The Middlebury Admissions Office announced that it will introduce a three-year trial period of test-optional admissions beginning with its fall 2020 admissions cycle. The policy was announced on April 8 and in part serves as a response to stresses from the Covid-19 pandemic.
Under the test-optional policy, students may choose not to submit any test scores as part of their application for admission. Previously, students were required to submit standardized test scores from either the SAT, ACT or three SAT subject tests.
Dean of Admissions Nicole Curvin sees this change as a way to offer flexibility to high school students who are facing high levels of uncertainty in their high school careers and future college application processes. Due to Covid-19, many high school students are grappling with the difficulties of navigating remote learning and unpredictability surrounding standardized test availability, format and timing. The decision was made in consultation with President Laurie Patton and the Admissions Advisory Committee.
In the college’s official announcement, Curvin said that the college has been considering a transition to a test-optional policy for a year. The admissions office has reviewed data and research from test-optional colleges over the past year and has worked to envision what such policy would look like at Middlebury.
“We will continue to take a holistic approach to reviewing applications which means we look at everything that is submitted to us including information on personal context, letters of recommendation, the essay and most importantly the academic transcript,” Curvin wrote in an email to The Campus.
The admissions office is still working to determine how it will assess students who choose not to submit test scores, but Curvin predicts that the evaluation of these students would place a larger emphasis on academic profile and school context.
Middlebury chose to implement a three-year trial period for several reasons. First, the impacts of Covid-19 on standardized tests are likely to impact students beyond those applying for the class of 2024. Additionally, there are concerns about access to testing for underrepresented and international students, according to Curvin. Lastly, the three-year period will allow the admissions office to evaluate the implications of this policy across several pools of applicants.
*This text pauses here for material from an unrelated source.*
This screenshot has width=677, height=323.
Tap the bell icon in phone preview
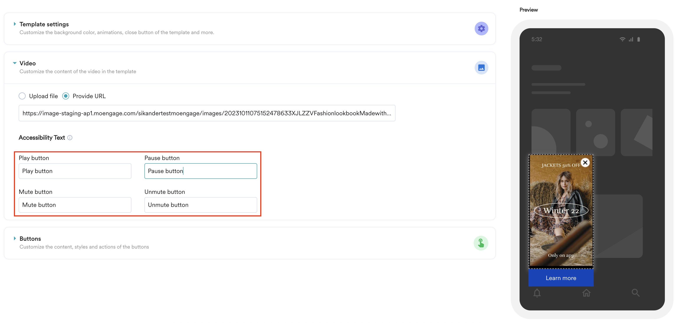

“I would say that we were excited about moving to a test-optional policy already and want to be able to think creatively about the potential to expand and develop our applicant pool,” Curvin wrote.
Curvin also sees this new policy as a way for the college to adjust to shifting demographics. She predicts that the number of high school graduates from New England and the Mid-Atlantic region will decrease and thus, “it will be important to identify new pipelines of students and to share Middlebury’s story as widely as possible.”
“By removing barriers in the admissions process, we increase the likelihood that our application and enrollment numbers will remain steady,” wrote Curvin. “We will think deeply about misperceptions or drawbacks that may come with regards to the test-optional process.”
The admissions office has not yet decided what criteria will determine whether or not they continue the policy beyond the three-year trial period. Curvin will work with the Admissions Advisory Committee along with other members of the Middlebury community to establish what factors will indicate the success of the program.
Bates, Bowdoin, Colby and Wesleyan were all test optional prior to the Covid-19 pandemic. Williams has become test optional for the 2020-2021 admissions cycle and Tufts is implementing a similar three-year test optional trial period.